*** Opening of DATA PROVIDED ***

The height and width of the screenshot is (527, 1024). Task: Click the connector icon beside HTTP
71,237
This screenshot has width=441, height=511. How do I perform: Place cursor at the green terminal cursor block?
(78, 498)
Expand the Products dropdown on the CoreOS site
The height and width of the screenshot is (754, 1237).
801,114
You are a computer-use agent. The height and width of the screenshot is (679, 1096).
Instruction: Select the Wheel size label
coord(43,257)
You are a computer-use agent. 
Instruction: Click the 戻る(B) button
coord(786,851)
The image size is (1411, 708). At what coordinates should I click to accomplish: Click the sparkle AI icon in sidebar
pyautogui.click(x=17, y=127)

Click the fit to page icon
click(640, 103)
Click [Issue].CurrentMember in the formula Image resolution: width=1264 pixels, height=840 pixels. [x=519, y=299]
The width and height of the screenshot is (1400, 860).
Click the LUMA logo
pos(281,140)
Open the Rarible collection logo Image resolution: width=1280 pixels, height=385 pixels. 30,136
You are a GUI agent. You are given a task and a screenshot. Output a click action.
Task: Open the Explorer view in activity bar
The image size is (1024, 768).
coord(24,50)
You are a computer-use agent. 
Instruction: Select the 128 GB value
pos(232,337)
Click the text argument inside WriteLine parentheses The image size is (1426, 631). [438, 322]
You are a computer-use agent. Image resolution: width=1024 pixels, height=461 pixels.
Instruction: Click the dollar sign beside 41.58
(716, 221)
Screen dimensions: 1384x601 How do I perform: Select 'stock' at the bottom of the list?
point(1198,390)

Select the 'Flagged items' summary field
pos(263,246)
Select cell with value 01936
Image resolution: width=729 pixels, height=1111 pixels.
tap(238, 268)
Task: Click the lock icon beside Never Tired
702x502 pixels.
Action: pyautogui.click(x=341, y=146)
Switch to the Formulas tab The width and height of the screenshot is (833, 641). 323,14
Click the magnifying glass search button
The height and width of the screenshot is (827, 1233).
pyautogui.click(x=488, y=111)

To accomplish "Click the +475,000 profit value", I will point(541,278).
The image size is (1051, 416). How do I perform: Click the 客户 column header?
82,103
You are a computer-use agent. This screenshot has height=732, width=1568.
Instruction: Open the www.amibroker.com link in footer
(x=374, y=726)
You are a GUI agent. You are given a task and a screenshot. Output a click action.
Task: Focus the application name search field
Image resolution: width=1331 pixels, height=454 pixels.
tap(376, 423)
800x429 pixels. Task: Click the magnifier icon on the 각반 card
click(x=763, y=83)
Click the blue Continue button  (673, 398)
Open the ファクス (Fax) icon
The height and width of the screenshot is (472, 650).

*** Close of DATA PROVIDED ***

All of the entries should be repeated word for word.

The height and width of the screenshot is (527, 1024). Task: Click the connector icon beside HTTP
71,237
This screenshot has width=441, height=511. How do I perform: Place cursor at the green terminal cursor block?
(78, 498)
Expand the Products dropdown on the CoreOS site
The height and width of the screenshot is (754, 1237).
801,114
You are a computer-use agent. The height and width of the screenshot is (679, 1096).
Instruction: Select the Wheel size label
coord(43,257)
You are a computer-use agent. 
Instruction: Click the 戻る(B) button
coord(786,851)
The image size is (1411, 708). At what coordinates should I click to accomplish: Click the sparkle AI icon in sidebar
pyautogui.click(x=17, y=127)

Click the fit to page icon
click(640, 103)
Click [Issue].CurrentMember in the formula Image resolution: width=1264 pixels, height=840 pixels. [x=519, y=299]
The width and height of the screenshot is (1400, 860).
Click the LUMA logo
pos(281,140)
Open the Rarible collection logo Image resolution: width=1280 pixels, height=385 pixels. 30,136
You are a GUI agent. You are given a task and a screenshot. Output a click action.
Task: Open the Explorer view in activity bar
The image size is (1024, 768).
coord(24,50)
You are a computer-use agent. 
Instruction: Select the 128 GB value
pos(232,337)
Click the text argument inside WriteLine parentheses The image size is (1426, 631). [438, 322]
You are a computer-use agent. Image resolution: width=1024 pixels, height=461 pixels.
Instruction: Click the dollar sign beside 41.58
(716, 221)
Screen dimensions: 1384x601 How do I perform: Select 'stock' at the bottom of the list?
point(1198,390)

Select the 'Flagged items' summary field
pos(263,246)
Select cell with value 01936
Image resolution: width=729 pixels, height=1111 pixels.
tap(238, 268)
Task: Click the lock icon beside Never Tired
702x502 pixels.
Action: pyautogui.click(x=341, y=146)
Switch to the Formulas tab The width and height of the screenshot is (833, 641). 323,14
Click the magnifying glass search button
The height and width of the screenshot is (827, 1233).
pyautogui.click(x=488, y=111)

To accomplish "Click the +475,000 profit value", I will point(541,278).
The image size is (1051, 416). How do I perform: Click the 客户 column header?
82,103
You are a computer-use agent. This screenshot has height=732, width=1568.
Instruction: Open the www.amibroker.com link in footer
(x=374, y=726)
You are a GUI agent. You are given a task and a screenshot. Output a click action.
Task: Focus the application name search field
Image resolution: width=1331 pixels, height=454 pixels.
tap(376, 423)
800x429 pixels. Task: Click the magnifier icon on the 각반 card
click(x=763, y=83)
Click the blue Continue button  (673, 398)
Open the ファクス (Fax) icon
The height and width of the screenshot is (472, 650).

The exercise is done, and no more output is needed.